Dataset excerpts
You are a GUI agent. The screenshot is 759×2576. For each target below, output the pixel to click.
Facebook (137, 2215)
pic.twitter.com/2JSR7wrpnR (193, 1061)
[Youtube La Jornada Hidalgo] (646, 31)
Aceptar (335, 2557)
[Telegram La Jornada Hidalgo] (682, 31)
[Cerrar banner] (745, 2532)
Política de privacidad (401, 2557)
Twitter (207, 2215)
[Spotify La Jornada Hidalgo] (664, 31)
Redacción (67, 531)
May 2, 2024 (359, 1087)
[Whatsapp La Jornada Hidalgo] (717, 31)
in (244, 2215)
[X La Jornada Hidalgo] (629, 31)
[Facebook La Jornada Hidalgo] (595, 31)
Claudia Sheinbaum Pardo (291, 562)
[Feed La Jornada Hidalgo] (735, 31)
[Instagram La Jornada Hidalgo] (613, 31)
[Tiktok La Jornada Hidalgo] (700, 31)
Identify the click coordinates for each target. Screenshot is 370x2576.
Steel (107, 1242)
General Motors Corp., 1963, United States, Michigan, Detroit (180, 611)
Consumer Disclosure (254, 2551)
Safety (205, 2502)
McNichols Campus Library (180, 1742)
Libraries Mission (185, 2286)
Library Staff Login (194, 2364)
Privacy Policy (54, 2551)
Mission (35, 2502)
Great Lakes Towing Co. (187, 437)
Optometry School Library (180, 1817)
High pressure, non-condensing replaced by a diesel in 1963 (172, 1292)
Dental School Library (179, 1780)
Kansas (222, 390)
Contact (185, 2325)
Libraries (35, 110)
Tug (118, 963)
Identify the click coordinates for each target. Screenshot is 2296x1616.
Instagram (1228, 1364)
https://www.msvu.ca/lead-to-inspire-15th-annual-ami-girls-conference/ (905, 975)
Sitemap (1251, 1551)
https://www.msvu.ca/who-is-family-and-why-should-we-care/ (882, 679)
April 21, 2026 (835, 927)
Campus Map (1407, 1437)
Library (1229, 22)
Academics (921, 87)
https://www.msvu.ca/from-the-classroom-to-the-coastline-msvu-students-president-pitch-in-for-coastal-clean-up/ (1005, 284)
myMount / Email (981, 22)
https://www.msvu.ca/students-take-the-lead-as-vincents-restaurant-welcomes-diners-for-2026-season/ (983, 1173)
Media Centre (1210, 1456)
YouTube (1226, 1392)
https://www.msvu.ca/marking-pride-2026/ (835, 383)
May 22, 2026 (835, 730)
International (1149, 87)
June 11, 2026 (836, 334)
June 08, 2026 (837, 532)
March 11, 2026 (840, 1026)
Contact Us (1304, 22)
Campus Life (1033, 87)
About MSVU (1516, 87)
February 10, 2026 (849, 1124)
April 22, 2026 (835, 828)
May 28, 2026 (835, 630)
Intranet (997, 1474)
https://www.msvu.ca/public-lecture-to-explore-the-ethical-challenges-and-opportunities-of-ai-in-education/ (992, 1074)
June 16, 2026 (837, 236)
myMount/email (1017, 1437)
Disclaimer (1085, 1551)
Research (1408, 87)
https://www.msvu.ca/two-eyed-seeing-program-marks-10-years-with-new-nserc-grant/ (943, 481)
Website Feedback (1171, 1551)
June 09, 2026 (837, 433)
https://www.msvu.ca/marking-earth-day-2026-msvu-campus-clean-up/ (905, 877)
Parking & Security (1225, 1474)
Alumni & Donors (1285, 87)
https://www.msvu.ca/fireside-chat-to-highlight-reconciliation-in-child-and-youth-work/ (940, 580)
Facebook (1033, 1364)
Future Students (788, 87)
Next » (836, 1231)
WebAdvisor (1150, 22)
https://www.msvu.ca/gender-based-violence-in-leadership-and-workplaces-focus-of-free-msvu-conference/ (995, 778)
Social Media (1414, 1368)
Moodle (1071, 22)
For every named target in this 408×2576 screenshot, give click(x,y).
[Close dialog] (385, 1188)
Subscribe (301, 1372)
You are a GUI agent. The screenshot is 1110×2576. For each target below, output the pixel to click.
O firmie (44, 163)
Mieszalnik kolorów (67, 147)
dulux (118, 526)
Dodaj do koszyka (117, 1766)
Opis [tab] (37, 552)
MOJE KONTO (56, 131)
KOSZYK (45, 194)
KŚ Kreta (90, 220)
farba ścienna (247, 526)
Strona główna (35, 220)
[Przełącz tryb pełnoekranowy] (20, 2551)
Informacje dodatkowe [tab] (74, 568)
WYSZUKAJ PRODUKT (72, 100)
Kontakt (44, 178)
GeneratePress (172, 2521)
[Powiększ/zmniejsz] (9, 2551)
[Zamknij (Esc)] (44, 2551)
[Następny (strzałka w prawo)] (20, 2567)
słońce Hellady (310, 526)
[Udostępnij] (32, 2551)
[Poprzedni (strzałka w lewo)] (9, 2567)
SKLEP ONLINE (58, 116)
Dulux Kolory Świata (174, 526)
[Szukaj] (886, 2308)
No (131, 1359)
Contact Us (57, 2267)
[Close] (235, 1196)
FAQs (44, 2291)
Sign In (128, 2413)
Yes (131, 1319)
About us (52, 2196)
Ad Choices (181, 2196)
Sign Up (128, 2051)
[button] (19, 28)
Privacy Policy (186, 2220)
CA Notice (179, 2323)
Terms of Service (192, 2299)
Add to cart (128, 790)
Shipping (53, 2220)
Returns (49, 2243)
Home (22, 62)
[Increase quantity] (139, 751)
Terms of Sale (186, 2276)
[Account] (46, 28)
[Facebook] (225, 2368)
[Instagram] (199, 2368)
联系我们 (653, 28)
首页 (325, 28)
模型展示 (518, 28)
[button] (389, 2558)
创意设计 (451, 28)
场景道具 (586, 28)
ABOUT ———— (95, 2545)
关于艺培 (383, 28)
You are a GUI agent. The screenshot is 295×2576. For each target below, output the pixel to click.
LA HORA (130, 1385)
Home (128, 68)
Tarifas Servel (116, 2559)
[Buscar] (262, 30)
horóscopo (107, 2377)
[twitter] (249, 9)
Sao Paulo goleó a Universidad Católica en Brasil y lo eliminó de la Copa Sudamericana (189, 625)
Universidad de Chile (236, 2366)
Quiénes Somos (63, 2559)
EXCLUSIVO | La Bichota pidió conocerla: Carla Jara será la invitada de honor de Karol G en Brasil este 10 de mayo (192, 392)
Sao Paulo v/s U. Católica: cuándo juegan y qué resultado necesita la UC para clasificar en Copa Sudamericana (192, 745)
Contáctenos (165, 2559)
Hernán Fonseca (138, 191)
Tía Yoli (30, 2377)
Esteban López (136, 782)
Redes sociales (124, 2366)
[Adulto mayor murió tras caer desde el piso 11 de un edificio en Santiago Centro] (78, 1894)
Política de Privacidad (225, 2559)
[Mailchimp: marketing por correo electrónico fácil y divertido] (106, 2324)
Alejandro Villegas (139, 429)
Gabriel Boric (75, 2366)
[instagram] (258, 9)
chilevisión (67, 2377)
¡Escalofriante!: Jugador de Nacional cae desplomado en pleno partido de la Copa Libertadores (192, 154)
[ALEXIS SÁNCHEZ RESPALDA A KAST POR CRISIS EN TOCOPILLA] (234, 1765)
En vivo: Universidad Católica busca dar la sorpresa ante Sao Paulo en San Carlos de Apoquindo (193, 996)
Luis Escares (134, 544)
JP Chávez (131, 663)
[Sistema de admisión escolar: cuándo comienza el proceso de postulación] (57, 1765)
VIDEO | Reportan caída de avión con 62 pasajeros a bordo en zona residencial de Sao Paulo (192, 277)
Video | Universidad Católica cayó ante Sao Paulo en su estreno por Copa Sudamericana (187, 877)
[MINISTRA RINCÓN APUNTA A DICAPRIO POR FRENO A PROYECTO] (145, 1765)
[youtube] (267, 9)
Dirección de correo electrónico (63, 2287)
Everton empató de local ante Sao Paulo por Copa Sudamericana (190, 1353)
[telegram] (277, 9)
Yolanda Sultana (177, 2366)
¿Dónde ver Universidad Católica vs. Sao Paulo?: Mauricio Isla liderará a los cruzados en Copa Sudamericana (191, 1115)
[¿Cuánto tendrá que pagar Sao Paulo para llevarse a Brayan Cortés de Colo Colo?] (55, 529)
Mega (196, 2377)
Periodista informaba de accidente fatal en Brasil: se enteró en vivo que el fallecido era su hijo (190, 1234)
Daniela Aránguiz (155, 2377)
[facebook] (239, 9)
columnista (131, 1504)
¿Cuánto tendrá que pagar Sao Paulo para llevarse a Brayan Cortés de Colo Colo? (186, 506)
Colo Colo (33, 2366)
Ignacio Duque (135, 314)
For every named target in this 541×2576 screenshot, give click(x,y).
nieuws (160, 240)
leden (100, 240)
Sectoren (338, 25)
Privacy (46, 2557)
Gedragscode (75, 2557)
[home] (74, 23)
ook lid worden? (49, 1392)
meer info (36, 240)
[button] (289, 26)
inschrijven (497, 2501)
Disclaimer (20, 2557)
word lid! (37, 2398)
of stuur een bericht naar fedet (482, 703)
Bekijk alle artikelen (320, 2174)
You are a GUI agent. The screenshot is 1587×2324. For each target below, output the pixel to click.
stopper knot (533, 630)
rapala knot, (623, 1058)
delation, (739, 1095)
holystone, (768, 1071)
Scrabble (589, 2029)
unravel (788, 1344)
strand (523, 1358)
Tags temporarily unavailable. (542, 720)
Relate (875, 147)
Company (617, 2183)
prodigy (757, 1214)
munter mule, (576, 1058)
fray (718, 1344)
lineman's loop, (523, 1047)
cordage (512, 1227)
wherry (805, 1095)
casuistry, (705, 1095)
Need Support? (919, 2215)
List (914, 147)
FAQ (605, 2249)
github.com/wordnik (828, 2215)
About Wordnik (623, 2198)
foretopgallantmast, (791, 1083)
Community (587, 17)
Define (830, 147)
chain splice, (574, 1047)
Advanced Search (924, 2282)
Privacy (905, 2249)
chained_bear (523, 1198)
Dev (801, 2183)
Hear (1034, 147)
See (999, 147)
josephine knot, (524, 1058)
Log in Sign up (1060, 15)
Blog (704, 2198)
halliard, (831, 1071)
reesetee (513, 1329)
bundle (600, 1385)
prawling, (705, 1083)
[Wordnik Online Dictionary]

» **Problem to work on**
Only one stretch of the records above is wanted: the lines between the one holding "Shipping (53, 2220)" and the one holding "关于艺培 (383, 28)", inclusive, reproduced exactly.

» **Output**
Shipping (53, 2220)
Returns (49, 2243)
Home (22, 62)
[Increase quantity] (139, 751)
Terms of Sale (186, 2276)
[Account] (46, 28)
[Facebook] (225, 2368)
[Instagram] (199, 2368)
联系我们 (653, 28)
首页 (325, 28)
模型展示 (518, 28)
[button] (389, 2558)
创意设计 (451, 28)
场景道具 (586, 28)
ABOUT ———— (95, 2545)
关于艺培 (383, 28)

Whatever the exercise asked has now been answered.